--- Given passage Enclosed Below ---

PANCE Blueprint Pulmonary (10%)

Pulmonary Neoplasms (PEARLS)

The NCCPA™ PANCE  Pulmonary Content Blueprint covers three types of pulmonary neoplastic diseases

Carcinoid tumors Carcinoid tumors are a GI tract cancer that has metastasized to the lungs

  • Cancer of the appendix is the most common cause.  The appendiceal cancer travels from the appendix then to the liver where it metastasizes to the lungs.

Presents with hemoptysis, cough, focal wheezing or recurrent pneumonia, carcinoid syndrome (the hallmark sign) is actually quite rare.

Most common type: Adenoma - Slow growing, rare metastasis


  • Carcinoid syndrome = Cutaneous flushing, diarrhea, wheezing and low blood pressure. This is the hallmark sign!

Diagnostics studies:

  • Bronchoscopy- pink/purple central lesion, well vascularized. Pedunculated or sessile
  • Elevated 5-HIAA

Treatment: Surgical removal

Lung cancer Small Cell (15% of cases) (central mass) - 99% smokers, does not respond to surgery and metastases at presentation

  • Location: Central, very aggressive
  • Treatment: Combination chemotherapy needed
  • Paraneoplastic syndromes: Cushing's, SIADH

Non Small Cell  (85 percent of lung cancer cases)

  • Squamous cell (central mass) with hemoptysis, 25-35% of lung cancer cases
    • Location: central
    • May cause hemoptysis
    • Paraneoplastic syndrome: hypercalcemia
    • Elevated PTHrp
  • Large cell - fast doubling rates - responds to surgery rare (only 5%)

--- End of Enclosed Given passage ---

* Exercise
Pick up the PANCE pulmonary neoplasm notes after their last line and carry them on.

--- Given data Enclosed Below ---

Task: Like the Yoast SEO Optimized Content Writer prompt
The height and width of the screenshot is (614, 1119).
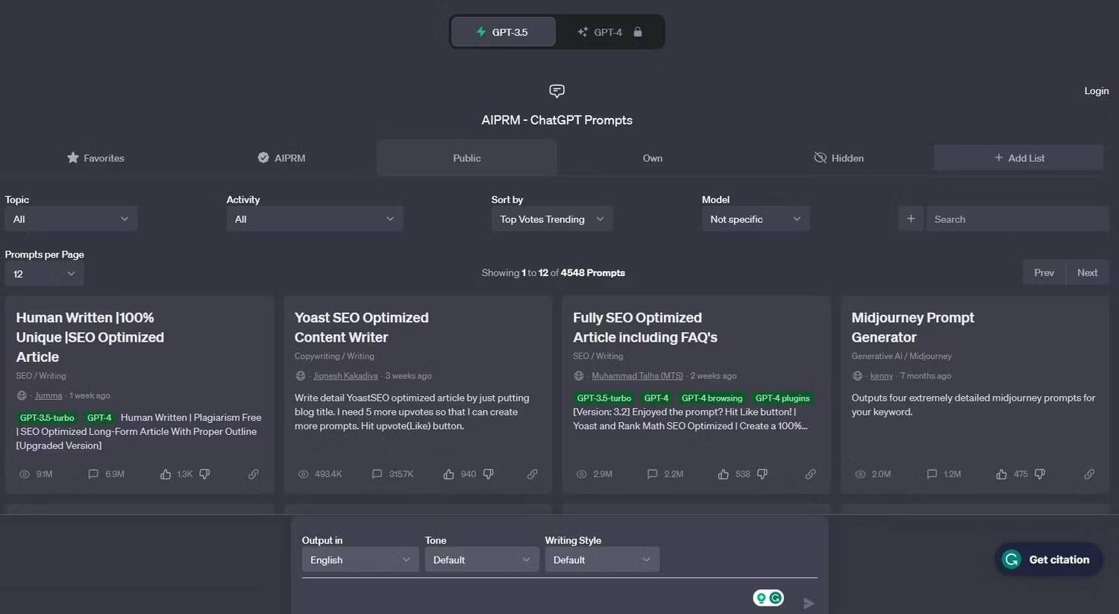Action: tap(448, 474)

--- End of Enclosed Given data ---

* Response to this task
    • Location: Periphery 60%
    • Paraneoplastic syndrome: Gynecomastia
  • Adenocarcinoma - most common (peripheral mass), 35-40% of cases of lung cancer
    • Most common
    • Associated with smoking and asbestos exposure
    • Location: Periphery
    • Paraneoplastic syndrome: Thrombophlebitis


Non Small Cell can be treated with surgery

  • Treatment depends on staging:
    • Stage 1-2 surgery
    • Stage 3 Chemo then surgery
    • Stage 4 palliative

Small Cell: CAN NOT be treated with surgery will need chemotherapy

Associated manifestations:

  • Superior vena cava syndrome (facial/arm edema and swollen chest wall veins)
  • Pancoast tumor (shoulder pain, Horner’s syndrome, brachial plexus compression)
  • Horner’s syndrome (unilateral miosis, ptosis and anhidrosis)
  • Carcinoid syndrome (flushing, diarrhea and telangiectasia)
Pulmonary nodules < 3 cm is a nodule (coin lesion) > 3 cm the lesion is considered  a "mass"

Steps to dealing with a pulmonary nodule:

  1. Incidental finding on CXR →
  2. Send for CT →
  3. If suspicious (depending on radiographic findings below) will need a biopsy
    • Ill-defined lobular or spiculated suggests cancer
  4. If not suspicious < 1 cm it should be monitored at 3 mo, 6 mo, and then yearly for 2 yr
    • Calcification, smooth well-defined edges, suggests benign disease
Tuberculosis (ReelDx) (Prev Lesson)
(Next Lesson) Carcinoid tumors
Back to PANCE Blueprint Pulmonary (10%)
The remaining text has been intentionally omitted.